10:19 AM, October 17, 2006  
Blogger FishFan-GatorMan said...

Yes Butch did a lot to clean up the program and I have told this in the past to my Gator friends but it's people like Mr. Anonymous and his fellow fans that never attended a day of classes at UM that WANT UM to recruit the best players no matter what their backgrounds. They are the ones that say UM has "lost its swagger". They are the ones that want Coker fired because he's not winning to the level that they expect, they are the ones that bemoan President Shalala's efforts to clean the programs up. They are the problem not those of us that live in this community that criticize the program. If you have a track record you want people to forget you have to walk the straight and narrow. That means biting your tongue and putting your hands in your pockets when you are being taunted by an inferior opponent. Let me ask you this: How ugly would that brawl have been if instead of winning 14-0, UM was losing by the same margin?

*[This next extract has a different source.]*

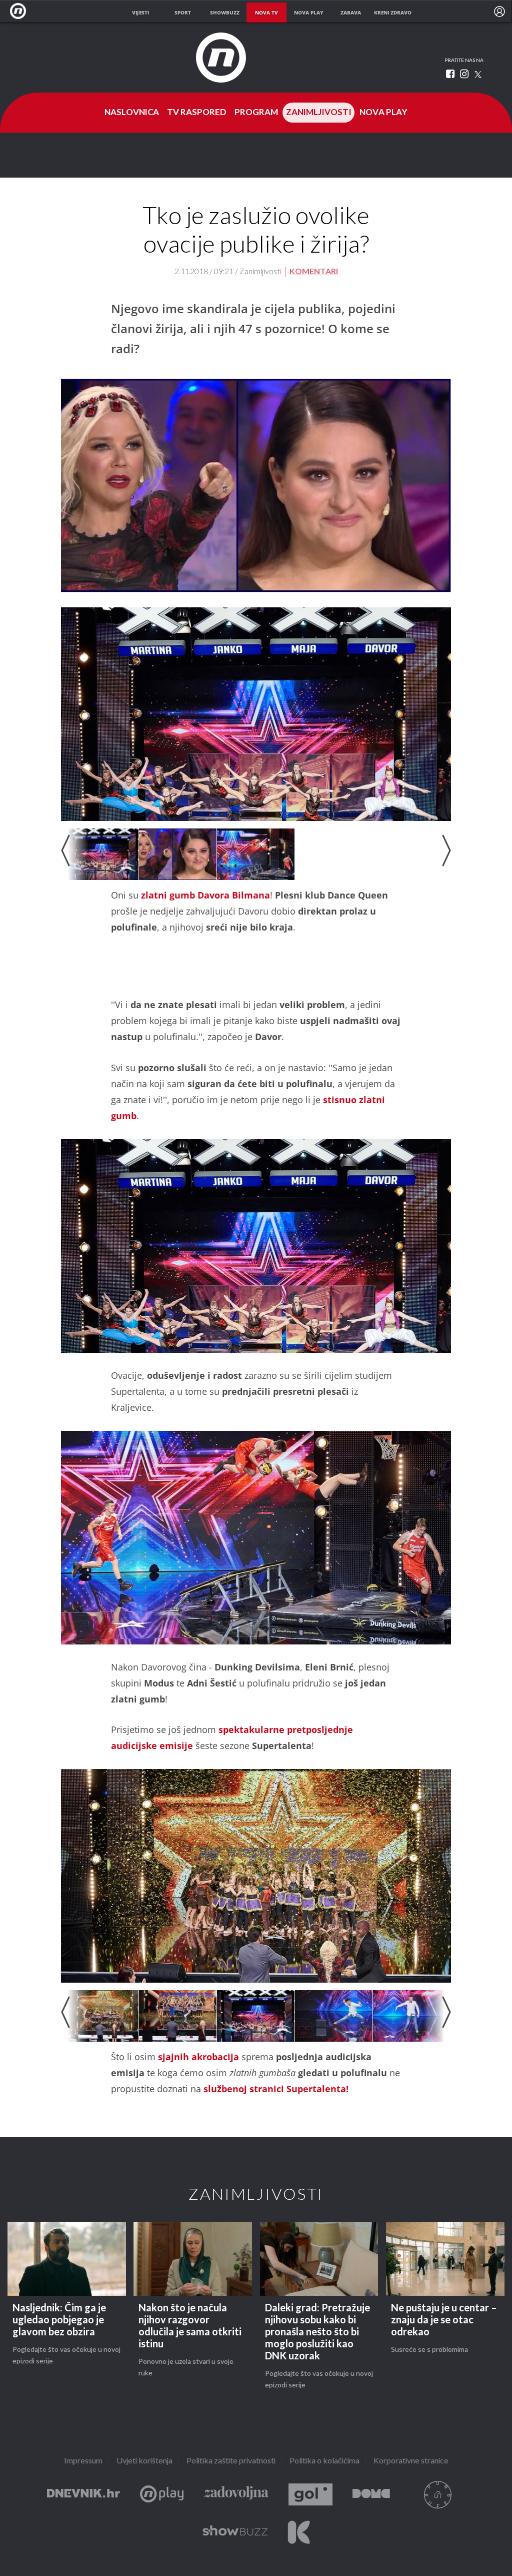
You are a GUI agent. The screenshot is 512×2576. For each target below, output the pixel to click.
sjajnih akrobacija (197, 2057)
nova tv (266, 12)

12:01 PM, October 17, 2006  
Blogger Robert said...


I totally agree with you. Unfortunately, FIU decided to take the taunting a step further by physically confronting UM players. In that type of situation, you have to defend yourself.

What was wrong about UM players response wasn't that they responded (which should be expected when you are physically confronted), but the manner in which it occurred. Swinging helmets and kicking people on the ground crossed the line. If they would have avoided that, I don't think you'd be seeing even half of the backlash we're seeing now.

12:58 PM, October 17, 2006  
Blogger FishFan-GatorMan said...

On the field of play when someone takes a cheap shot at you, you have to let the referees handle it. Players have this drilled into them constantly. How may times have you heard the adage that it's the guy who retaliates that gets the flag. You could cost your team the victory by being hot headed. Miami wasn't going to lose that game but with all the suspensions etc. it could cost Miami future games. Does this happen in football? Yes it does. And when it happens, the media is going to jump all over it. And especially when the school involved has a reputation for being a football factory for thugs and criminals.

1:37 PM, October 17, 2006  
Anonymous Anonymous said...


Okay. Yes. There are fans that want Coach Coker fired and complain about President Shalala’s lack of effort to clean up the program, but those are only suggestions and although I may not always agree, they are thrown out there as solutions to help and not bash the university. I can’t predict what could have happened, but I do know that UM players were taunted before and during the game. It’s only natural to react to things especially during a game. Both teams can only learn from this. It’s certainly and embarrassment and I hope both universities work together to avoid something like this to occur again.

Btw, get it out of your head. You don’t need to set foot in a university to be a fan. The sooner you accept this, the better you’ll be at understanding other fans. All are welcomed to become a fan of UM, FIU, FSU, UF or any other college sport. Watching sports is exciting and most of all a form of entertainment.